(TEXT EXCERPT):
○ ○ ○ ○ ○ ○ ○
TemporalStore receives
Validated scope hash, context dimension, index choice, timestamp window, filters, limit, and deadline.
Harness gets back
Prompt-ready context, blocked stale facts, citations, cache hints, and replay metadata.
MatrixArk context-planning LLM output:
task_type = purchase_decision
needed_context = [latest_budget_approval, committed_gpu_spend, open_commitments]
MatrixArk deterministic serving plan:
approvals.latest_active(type = cloud_budget, as_of = request_time)
costs.sum(category = gpu_compute, since = approval.valid_from)
commitments.open(scope = project_1)
stale_context.blocked(scope = project_1)
If the request is too broad:
requires_offline_aggregation({
reason: "query exceeds online filter and scan guardrails",
rejected: ["cross_project_scan", "fuzzy_filter", "group_by"],
suggestion: "narrow scope, use declared index, or read SummaryFact"
})
Cursor-like products may send hints because they know the UI and local state. They should not need to send TemporalStore index names, HASH keys, SQL, or storage routing choices. MatrixArk owns those details so every vertical Cursor can stay infrastructure-agnostic.
When TemporalStore is not the right engine
TemporalStore should protect the prompt-time serving path. Some customer questions are too broad or exploratory for that path: arbitrary JSON filters, fuzzy search, all-team scans, long-range reports, joins, and group-by analytics. MatrixArk should still support those use cases, but route them to the right layer instead of forcing TemporalStore to behave like an OLAP database.
○ ○ ○ ○ ○ ○ ○
(PROVIDED RECORDS):
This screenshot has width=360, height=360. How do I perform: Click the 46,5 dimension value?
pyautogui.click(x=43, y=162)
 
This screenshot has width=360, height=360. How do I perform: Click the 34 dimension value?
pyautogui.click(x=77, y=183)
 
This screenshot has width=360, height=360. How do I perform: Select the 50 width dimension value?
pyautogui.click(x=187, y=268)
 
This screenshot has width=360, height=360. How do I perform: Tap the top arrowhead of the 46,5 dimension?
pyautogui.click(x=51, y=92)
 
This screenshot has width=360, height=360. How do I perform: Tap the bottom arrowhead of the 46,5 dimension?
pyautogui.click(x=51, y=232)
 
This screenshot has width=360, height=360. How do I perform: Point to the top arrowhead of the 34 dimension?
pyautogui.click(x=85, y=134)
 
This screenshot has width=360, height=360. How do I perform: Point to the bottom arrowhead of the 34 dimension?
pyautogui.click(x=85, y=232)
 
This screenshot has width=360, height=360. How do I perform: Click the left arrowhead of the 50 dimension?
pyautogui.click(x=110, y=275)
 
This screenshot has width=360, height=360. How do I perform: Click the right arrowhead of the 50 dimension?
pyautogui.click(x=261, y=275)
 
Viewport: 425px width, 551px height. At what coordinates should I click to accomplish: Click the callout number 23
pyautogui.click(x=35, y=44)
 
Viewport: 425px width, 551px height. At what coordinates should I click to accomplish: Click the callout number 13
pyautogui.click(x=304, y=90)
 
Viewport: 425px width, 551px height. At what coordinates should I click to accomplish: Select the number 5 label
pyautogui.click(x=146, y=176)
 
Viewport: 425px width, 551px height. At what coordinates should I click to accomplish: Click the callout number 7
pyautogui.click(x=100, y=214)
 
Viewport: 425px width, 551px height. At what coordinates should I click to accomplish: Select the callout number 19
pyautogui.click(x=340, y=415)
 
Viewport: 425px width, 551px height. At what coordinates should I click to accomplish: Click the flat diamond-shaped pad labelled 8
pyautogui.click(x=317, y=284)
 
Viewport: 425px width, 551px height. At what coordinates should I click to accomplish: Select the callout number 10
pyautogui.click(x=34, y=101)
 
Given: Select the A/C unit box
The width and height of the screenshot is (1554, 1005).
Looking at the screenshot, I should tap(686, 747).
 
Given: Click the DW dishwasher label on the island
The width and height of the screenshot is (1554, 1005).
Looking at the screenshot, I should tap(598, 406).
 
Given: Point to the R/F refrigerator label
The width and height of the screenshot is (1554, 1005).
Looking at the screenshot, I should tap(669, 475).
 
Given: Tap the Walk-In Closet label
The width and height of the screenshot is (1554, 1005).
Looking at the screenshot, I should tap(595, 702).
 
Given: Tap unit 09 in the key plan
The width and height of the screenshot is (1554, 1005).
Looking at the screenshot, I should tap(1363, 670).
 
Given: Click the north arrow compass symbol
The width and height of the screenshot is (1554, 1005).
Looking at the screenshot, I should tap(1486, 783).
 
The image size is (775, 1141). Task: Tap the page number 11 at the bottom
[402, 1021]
○ ○ ○ ○ ○ ○ ○
(TASKS):
**A.** Answer these questions using the TemporalStore excerpt, one line per answer, labeled the same way:
(i) What does the harness get back?
(ii) Which operations are listed as rejected when a request is too broad?
(iii) Which details should Cursor-like products not need to send?
**B.** Continue the TemporalStore excerpt from its final sentence.

(EXERCISE RESPONSES):
**A.**
(i) Prompt-ready context, blocked stale facts, citations, cache hints, and replay metadata.
(ii) cross_project_scan, fuzzy_filter, and group_by.
(iii) TemporalStore index names, HASH keys, SQL, or storage routing choices.

**B.**
TemporalStore
Bounded context: recent timelines, open commitments, latest approvals, stale-memory blocking, replay, and declared indexed filters.
MatrixDB
Hot serving state: active sessions, latest project summaries, Redis-compatible cache/profile KV, context-pack metadata, and high-QPS operational reads.
OLAP / HSAP layer
Flexible analysis and hybrid serving/analytical processing: arbitrary JSON fields, broad filters, field-segment discovery, long scans, group-by, dashboards, and offline summaries.
MatrixArk planner
One API hides the routing: prompt-time queries go to TemporalStore, hot latest-state reads go to MatrixDB, broad analysis goes to OLAP/HSAP.
same customer event:
approval/cost record arrives once
MatrixArk storage plan:
TemporalStore:
latest active approval, recent costs, open commitments
MatrixDB:
project current-spend summary, active session, cache metadata
OLAP / HSAP:
full JSON event, long-range analysis, dashboards, ad hoc filters
future prompt:
OLAP result -> SummaryFact -> TemporalStore context pack
This keeps the customer experience simple. The vertical Cursor sends the raw request and optional hints. MatrixArk decides whether the answer should come from TemporalStore, MatrixDB, an OLAP/HSAP layer, or a precomputed summary written back into TemporalStore.
Why this is a flagship use case
Vertical Cursors are a natural buyer because their core challenge is not generic chat memory. Their challenge is domain context: custom objects, time validity, team decisions, approvals, source versions, permissions, and replayable prompt inputs.
Zero schema lift
Cursor teams send normal product signals and business questions; MatrixArk converts them into the serving contract internally.
Fresh at request time
Ingestion and bounded serving queries happen in one system, so the context pack reflects recent events.
Token efficient
The model receives active facts, open commitments, and valid records instead of raw histories and duplicate chunks.
Replayable
Teams can reconstruct which approvals, costs, memories, and source versions entered a model call.
Permission-aware
MatrixKV can add canonical permissions, approvals, and workflow truth when customers need stronger boundaries.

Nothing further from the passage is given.